Nurse practitioner project expanding

A family nurse practitioner works with a DNP student.
Family nurse practitioner Todd Smith, center, works with DNP student Girma Admasu, right, in 2018. Smith is a WSU College of Nursing preceptor and the Nurse Practitioner Faculty in Residence at CHAS Health. His appointment was made possible by the first WSU‑ANEW grant.

With the help of an earlier federal grant, the WSU College of Nursing is graduating nurse practitioners who are choosing to work in rural areas or with underserved populations.

Now a $2.8 million follow-on grant will expand the program, starting with financially supporting up to 40 full-time nurse practitioner students who are interested in that work.

The grant, called WSU-ANEW-2, will also go toward educating students, graduates and healthcare providers about caring for patients with substance use disorders. A third part of the grant will offer free continuing education programs for nurse practitioners.

The first WSU-ANEW (Advanced Nursing practice in rural, underserved Eastern Washington) grant was awarded to the WSU College of Nursing in 2017 by the Health Resources & Service Administration. It provided tuition reimbursement and stipends to nurse practitioner students who agreed to be trained primarily in rural health clinics or in clinics providing care to underserved populations.

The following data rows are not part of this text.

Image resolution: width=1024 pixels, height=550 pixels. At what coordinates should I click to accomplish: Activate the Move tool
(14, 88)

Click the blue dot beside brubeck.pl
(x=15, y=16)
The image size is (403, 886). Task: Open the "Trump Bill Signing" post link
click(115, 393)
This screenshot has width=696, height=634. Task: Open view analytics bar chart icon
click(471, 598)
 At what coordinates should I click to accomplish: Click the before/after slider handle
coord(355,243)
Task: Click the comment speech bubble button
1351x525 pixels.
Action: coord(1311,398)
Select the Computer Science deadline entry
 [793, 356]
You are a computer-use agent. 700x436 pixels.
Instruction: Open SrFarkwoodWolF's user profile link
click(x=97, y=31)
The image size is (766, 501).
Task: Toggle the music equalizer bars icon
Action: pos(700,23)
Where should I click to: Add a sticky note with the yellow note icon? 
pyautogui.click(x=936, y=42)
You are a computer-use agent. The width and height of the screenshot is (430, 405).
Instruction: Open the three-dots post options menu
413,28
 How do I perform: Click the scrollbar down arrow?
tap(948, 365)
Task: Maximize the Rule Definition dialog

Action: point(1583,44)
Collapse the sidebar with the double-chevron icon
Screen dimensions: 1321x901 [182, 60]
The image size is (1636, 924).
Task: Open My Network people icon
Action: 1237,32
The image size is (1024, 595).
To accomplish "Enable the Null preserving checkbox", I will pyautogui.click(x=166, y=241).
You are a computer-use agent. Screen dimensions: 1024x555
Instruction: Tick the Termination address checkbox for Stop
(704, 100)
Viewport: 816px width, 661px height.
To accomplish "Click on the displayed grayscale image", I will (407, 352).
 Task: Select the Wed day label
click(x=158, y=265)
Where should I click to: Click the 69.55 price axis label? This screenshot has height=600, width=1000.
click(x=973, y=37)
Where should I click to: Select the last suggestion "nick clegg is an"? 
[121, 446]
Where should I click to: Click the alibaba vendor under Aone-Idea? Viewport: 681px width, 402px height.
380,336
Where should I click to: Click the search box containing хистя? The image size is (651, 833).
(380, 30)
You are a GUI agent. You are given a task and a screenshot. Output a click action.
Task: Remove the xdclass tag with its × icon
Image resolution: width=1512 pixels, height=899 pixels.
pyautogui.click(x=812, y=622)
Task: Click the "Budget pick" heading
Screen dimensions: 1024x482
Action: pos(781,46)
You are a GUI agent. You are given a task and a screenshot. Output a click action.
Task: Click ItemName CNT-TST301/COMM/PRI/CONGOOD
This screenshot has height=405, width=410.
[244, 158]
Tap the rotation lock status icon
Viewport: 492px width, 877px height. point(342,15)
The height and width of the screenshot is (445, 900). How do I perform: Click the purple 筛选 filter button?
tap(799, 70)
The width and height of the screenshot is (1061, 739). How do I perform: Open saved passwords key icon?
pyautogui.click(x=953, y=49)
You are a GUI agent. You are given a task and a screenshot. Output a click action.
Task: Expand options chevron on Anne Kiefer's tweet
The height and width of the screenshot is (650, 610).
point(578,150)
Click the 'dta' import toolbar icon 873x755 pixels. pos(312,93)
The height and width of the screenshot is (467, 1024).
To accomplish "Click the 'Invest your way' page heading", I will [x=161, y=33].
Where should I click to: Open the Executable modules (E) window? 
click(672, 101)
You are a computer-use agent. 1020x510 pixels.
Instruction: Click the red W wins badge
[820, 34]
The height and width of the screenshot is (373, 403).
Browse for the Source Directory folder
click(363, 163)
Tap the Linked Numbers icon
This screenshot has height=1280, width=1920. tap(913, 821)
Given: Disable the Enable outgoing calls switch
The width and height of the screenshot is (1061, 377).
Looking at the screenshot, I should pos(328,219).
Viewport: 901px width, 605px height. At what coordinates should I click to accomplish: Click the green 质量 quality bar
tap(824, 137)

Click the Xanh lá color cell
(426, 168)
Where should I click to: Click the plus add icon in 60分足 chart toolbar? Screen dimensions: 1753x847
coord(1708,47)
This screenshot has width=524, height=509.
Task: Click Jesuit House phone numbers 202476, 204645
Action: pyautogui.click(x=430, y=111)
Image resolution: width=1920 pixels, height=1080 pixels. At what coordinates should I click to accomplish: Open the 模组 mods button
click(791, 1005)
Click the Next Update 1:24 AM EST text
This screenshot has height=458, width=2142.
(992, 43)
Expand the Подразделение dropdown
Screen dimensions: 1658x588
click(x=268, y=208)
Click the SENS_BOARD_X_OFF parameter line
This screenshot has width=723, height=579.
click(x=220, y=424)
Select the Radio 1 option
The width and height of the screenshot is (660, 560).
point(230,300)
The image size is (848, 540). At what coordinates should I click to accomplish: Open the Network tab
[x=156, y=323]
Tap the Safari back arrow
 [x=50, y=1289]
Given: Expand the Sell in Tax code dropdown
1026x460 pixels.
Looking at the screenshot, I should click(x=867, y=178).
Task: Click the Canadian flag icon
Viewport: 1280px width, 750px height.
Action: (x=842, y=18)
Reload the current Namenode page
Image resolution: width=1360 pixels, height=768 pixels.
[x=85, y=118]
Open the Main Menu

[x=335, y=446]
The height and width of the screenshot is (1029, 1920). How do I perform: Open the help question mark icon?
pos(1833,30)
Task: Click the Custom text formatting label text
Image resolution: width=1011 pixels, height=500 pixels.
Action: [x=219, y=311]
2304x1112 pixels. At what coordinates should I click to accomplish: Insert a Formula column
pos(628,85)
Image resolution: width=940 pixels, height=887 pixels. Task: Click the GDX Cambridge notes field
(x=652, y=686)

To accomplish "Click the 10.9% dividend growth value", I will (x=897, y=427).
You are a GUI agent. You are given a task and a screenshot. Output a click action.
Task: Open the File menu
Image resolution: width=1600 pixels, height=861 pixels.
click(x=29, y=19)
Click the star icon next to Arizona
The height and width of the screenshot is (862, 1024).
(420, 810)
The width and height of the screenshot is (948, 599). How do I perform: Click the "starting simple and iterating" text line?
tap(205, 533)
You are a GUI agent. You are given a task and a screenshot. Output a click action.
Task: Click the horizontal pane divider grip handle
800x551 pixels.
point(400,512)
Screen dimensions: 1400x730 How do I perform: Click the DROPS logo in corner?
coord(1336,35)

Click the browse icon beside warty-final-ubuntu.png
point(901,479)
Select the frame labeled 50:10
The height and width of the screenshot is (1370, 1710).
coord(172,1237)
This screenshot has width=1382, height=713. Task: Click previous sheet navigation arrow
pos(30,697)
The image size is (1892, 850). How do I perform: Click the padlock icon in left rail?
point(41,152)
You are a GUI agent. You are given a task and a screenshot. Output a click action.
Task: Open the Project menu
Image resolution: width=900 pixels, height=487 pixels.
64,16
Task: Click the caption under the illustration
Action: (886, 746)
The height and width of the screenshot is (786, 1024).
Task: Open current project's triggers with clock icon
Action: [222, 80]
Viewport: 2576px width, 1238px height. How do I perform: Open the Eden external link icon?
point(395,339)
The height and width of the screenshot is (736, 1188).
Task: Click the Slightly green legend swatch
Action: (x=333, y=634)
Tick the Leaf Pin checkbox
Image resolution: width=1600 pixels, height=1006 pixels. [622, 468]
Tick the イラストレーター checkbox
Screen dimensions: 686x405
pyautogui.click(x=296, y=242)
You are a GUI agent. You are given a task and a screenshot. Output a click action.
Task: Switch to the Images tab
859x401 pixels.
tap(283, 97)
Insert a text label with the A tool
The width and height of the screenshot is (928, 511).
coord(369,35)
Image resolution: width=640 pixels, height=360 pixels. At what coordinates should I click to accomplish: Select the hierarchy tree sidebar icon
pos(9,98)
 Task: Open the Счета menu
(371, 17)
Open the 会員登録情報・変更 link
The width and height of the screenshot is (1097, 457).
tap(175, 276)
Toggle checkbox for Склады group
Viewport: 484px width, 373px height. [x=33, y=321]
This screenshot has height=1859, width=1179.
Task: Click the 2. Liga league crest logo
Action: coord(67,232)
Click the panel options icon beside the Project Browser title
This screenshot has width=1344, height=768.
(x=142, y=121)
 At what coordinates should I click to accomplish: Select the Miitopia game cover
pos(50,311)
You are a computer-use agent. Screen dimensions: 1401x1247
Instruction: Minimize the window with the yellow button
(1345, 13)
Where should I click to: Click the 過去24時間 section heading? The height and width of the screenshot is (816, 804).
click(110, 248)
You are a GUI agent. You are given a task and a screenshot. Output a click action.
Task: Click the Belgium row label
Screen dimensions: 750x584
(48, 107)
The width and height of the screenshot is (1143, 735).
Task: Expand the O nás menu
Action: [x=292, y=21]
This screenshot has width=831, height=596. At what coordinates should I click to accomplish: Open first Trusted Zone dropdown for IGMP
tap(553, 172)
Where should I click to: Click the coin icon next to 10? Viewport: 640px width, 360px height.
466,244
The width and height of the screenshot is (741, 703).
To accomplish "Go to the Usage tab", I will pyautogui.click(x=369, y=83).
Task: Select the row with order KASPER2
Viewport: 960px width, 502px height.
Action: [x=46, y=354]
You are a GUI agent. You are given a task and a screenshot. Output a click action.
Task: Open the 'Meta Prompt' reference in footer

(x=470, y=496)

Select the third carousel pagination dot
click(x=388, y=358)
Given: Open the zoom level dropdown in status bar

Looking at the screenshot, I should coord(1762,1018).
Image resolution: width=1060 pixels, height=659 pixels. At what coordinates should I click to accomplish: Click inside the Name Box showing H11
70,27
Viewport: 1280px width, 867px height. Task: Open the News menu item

The two-year, $1.3 million grant did what it was intended to do, said Janet Purath, project director and an associate professor at the WSU College of Nursing.

Of the first seven WSU graduates who took part in the program, six went to work in facilities that fell into three federal classifications: rural, health professional shortage area, or medically underserved area. The program enrolled 16 students in 2017-18, and 19 students in 2018-19.

“We know nurse practitioners are more likely to choose to practice in rural or underserved areas if they are trained in those places,” Purath said. “This grant makes it feasible for students to immerse themselves in clinical training in rural and underserved settings.”

The earlier grant also established a formal partnership between the WSU College of Nursing and CHAS Health, including the appointment of a Nurse Practitioner Faculty in Residence.

Nurse practitioners are seen as a key to meeting the nation’s healthcare needs, especially in rural and underserved areas that struggle to attract and retain physicians.

WSU offers three tracks in its Doctor of Nursing Practice (DNP) graduate program, for family nurse practitioners and psychiatric-mental health nurse practitioners, as well as a DNP-Population Health.

Purath said the training in caring for people with substance use disorders included in the second grant will be offered in collaboration with CHAS Health. There will be updates to the DNP curriculum to better prepare future nurse practitioners to care for patients with such disorders, as well as continuing education courses for working nurse practitioners.

CHAS Health is also involved in the continuing education portion of the grant. Those sessions are designed to increase the number of nurse practitioners who provide real-world clinical training as preceptors. The number of preceptors available to help train nurse practitioners is one factor in the ability to meet a growing need for NPs.

Said Purath, “Assuring adequate clinical placements for nurse practitioner students is imperative to increasing the primary care workforce in general and for rural and underserved populations in particular.”

Applications for Fall 2020 entry to the WSU College of Nursing’s DNP program are now open.